Trotz der Wirtschaftsprobleme gibt Russland laut Außenminister Sergej Lawrow seine geopolitischen Interessen nicht auf.

 

In einem Interview für die Tageszeitung „MK“ sagte Lawrow, er denke nicht, dass die russische Wirtschaft in den letzten Monaten zur Geisel der Außenpolitik des Landes geworden sei.

 

Er wolle nicht sagen, dass Russland seine Wirtschaftsinteressen vernachlässigen müsste. Im Gegenteil: Russland müsse sich anstrengen, um „denkbar günstige Bedingungen“ für ein Wachstum zu schaffen, sagte Lawrow.

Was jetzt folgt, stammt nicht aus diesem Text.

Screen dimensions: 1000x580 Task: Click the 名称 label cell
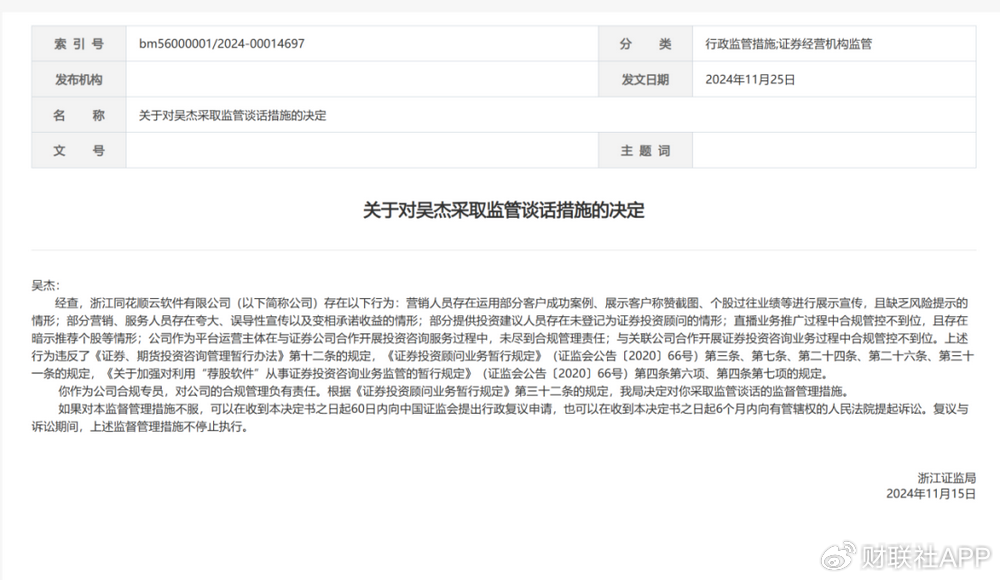[79, 115]
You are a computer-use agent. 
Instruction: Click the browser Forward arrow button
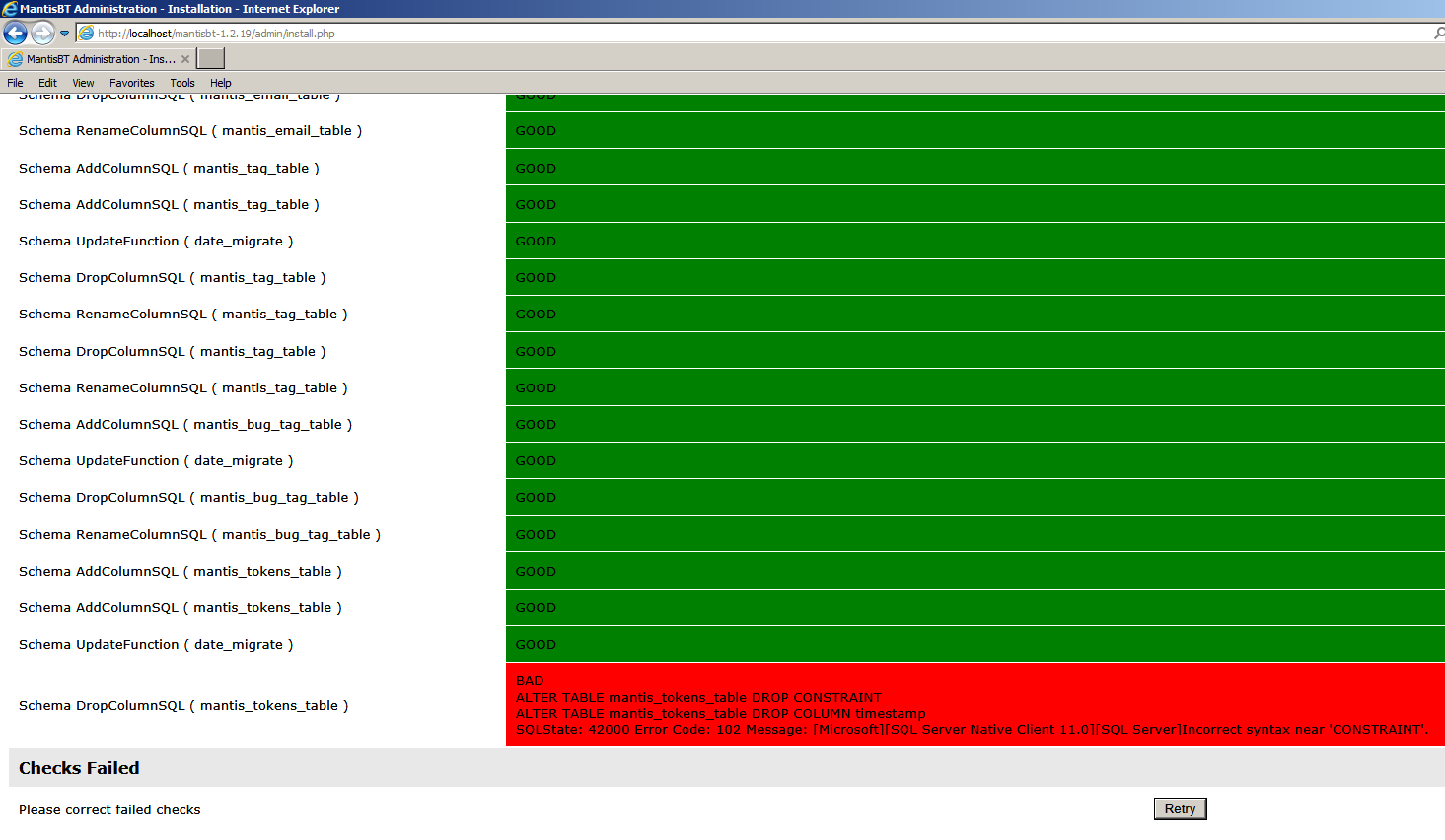pos(42,34)
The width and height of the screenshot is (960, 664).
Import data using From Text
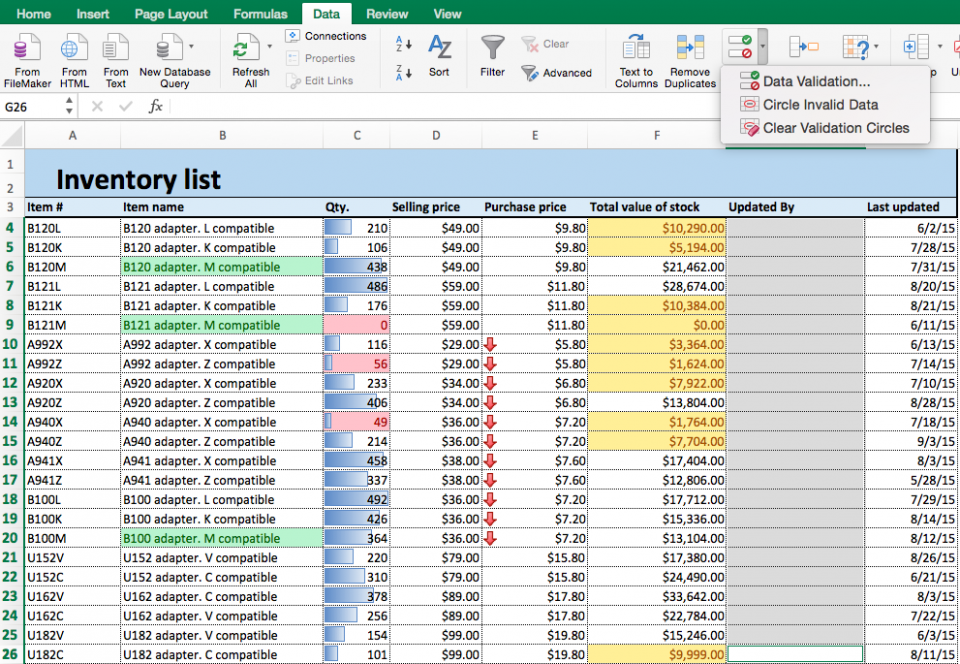click(x=116, y=49)
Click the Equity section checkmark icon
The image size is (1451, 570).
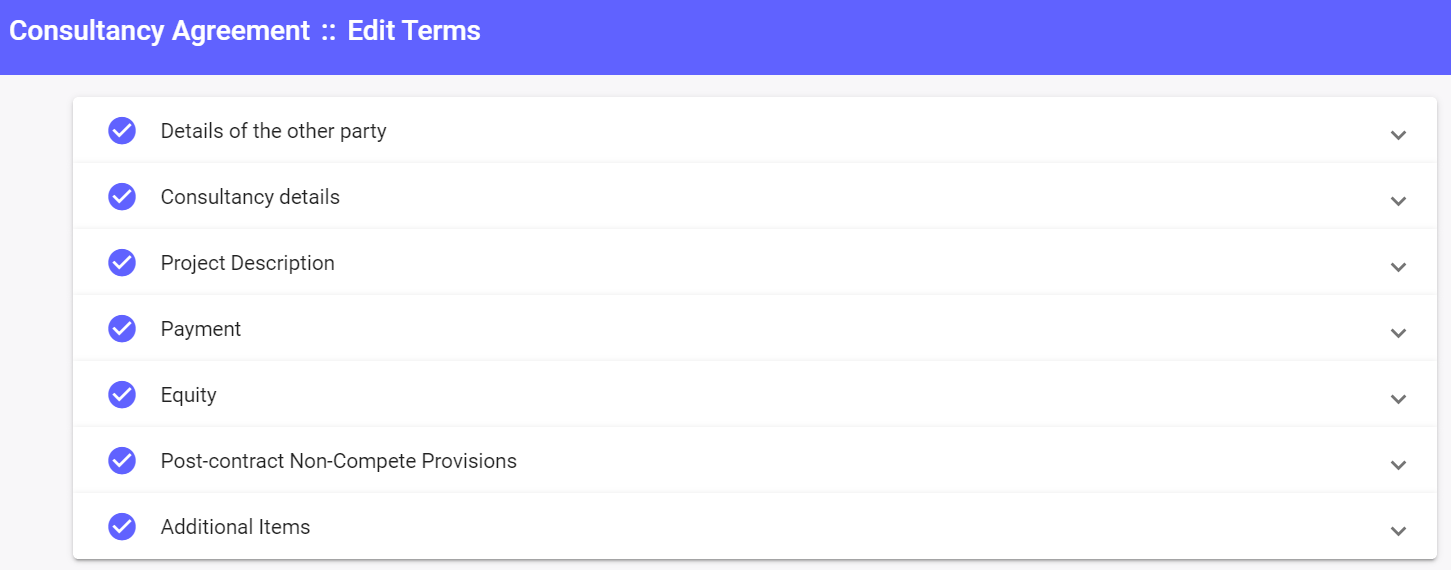[x=122, y=395]
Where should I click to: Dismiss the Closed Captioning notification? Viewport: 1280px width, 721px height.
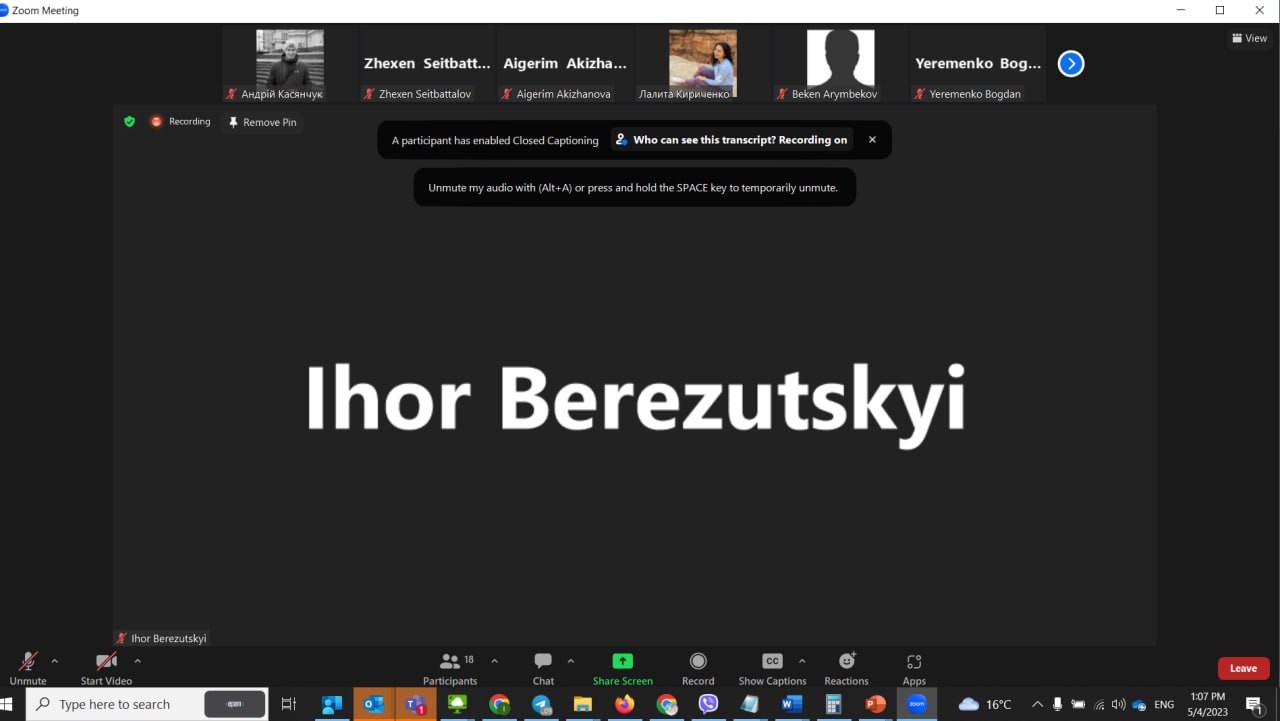872,140
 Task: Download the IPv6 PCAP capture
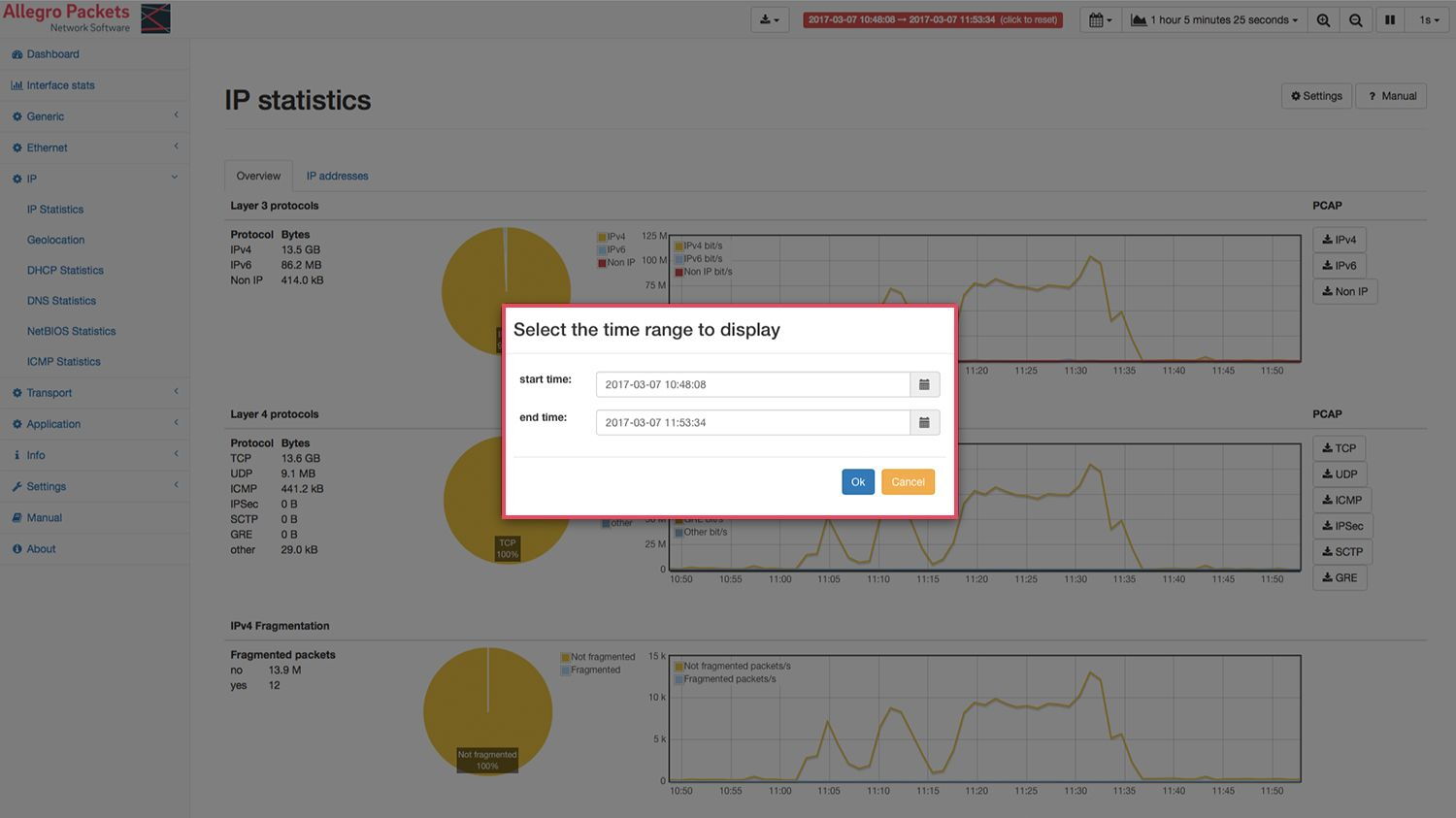(1340, 266)
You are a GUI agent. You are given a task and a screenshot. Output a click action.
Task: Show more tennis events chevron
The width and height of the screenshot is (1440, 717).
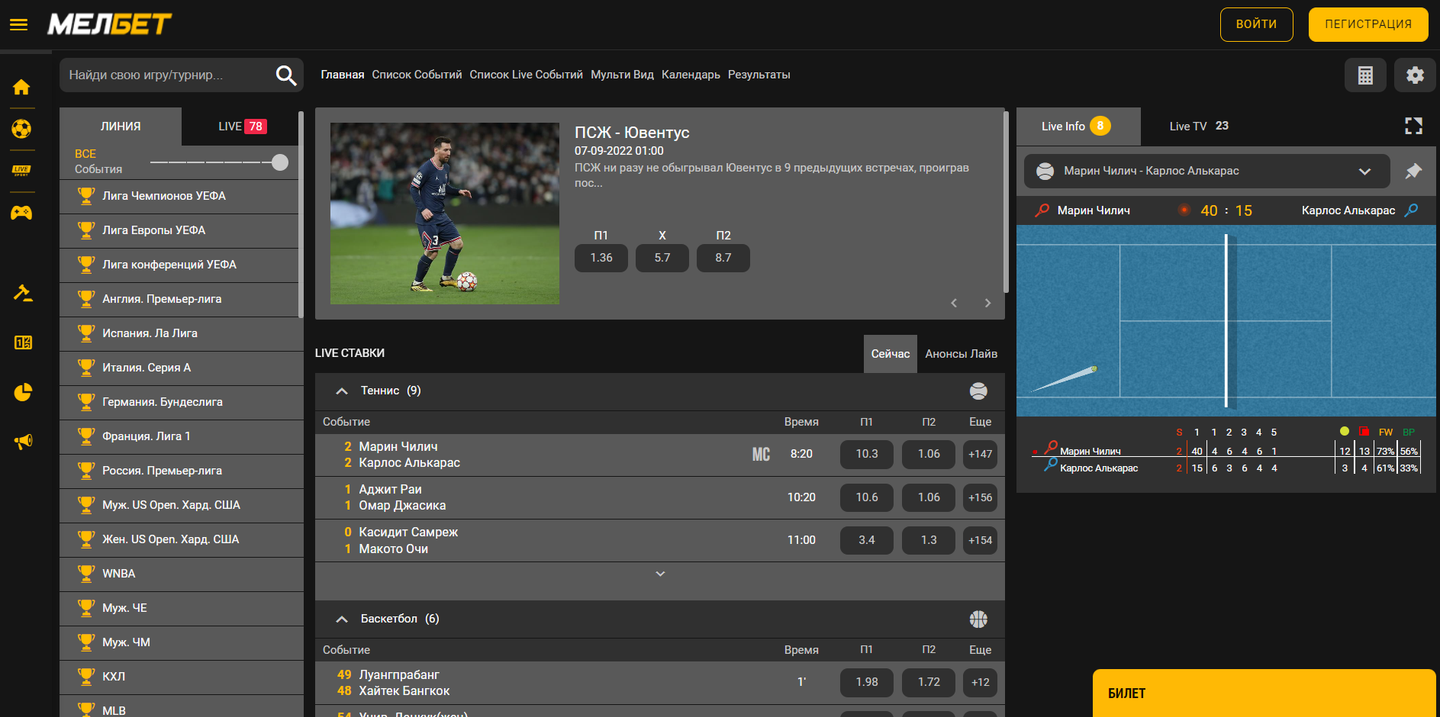pyautogui.click(x=660, y=574)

Doch könne ein Land wie Russland „sich nicht wie ein Fähnchen im Wind drehen“ – je nach dem Wunsch der Weltmächte, „die glauben, über das Schicksal aller Menschen auf dem Planeten entscheiden zu dürfen“.

 

Die Beziehungen zwischen Russland und dem Westen haben sich nach dem Umsturz in der Ukraine von 2014 dramatisch verschlechtert. Westliche Staaten haben den Sturz von Präsident Viktor Janukowitsch und die von der Opposition gestellte Regierung anerkannt, jedoch nicht das darauf gefolgte Referendum auf der von Russischstämmigen dominierten Schwarzmeerhalbinsel Krim, die  eindeutig für eine Wiedervereinigung mit Russland stimmte. Nach dem Beitritt der Krim zu Russland verhängten die USA und — auf ihr Drängen hin — die Europäische Union in vier Etappen politische und wirtschaftliche Sanktionen gegen Russland. Russland konterte mit einem Einfuhrverbot für eine ganze Reihe von Lebensmitteln.